Here’s Why Roche Dropped Its Illumina Bid

Drugmaker Roche has admitted defeat in its pursuit of diagnostics firm Illumina (NASDAQ:ILMN). The Swiss company said on Wednesday it would not raise its current offer price of $51 per Illumina share, amounting to about $6.2 billion, and will let the offer expire later in the day. Roche said any offer above the current price would not be in the interest of its shareholders.

The Illumina board was successful in getting a majority shareholder vote to elect all its incumbent directors at the company’s annual meeting on Wednesday, and by a large margin. Roche had nominated six directors of its own and had been trying to propose expanding the size of Illumina’s board to 11 from nine. However, shareholders seem to have listened to several Illumina proxy advisory firms, including Institutional Shareholder Services, which recommended re-electing the current directors and rejecting Roche.
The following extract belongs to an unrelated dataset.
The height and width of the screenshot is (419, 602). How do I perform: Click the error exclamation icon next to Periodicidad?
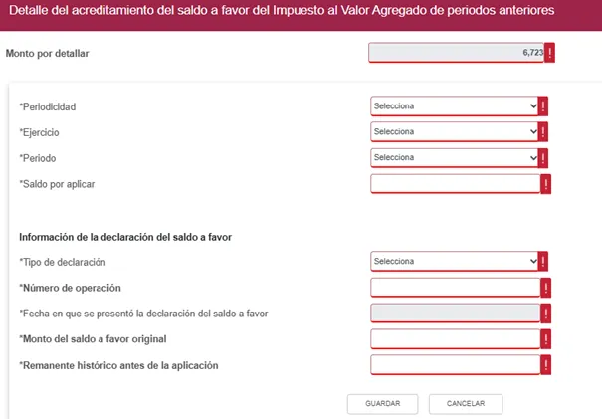(543, 106)
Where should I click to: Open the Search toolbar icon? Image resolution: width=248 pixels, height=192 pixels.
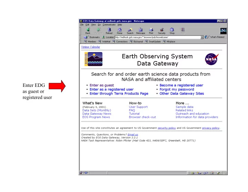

Roche, the world’s biggest cancer drugmaker, had been trying to convince Illumina investors that the takeover would help the smaller firm expand in the genetic analysis market. The Swiss drugmaker had raised its bid for each of the San Diego company’s shares from $44.50 in January to $51 last month. However, Illumina insisted the price was still too low. Illumina shares had stayed consistently above Roche’s offer prices until falling below $51 on Tuesday, when uncertainty was at its maximum.

Illumina stock fell more than 6 percent on Wednesday morning, to $41.25.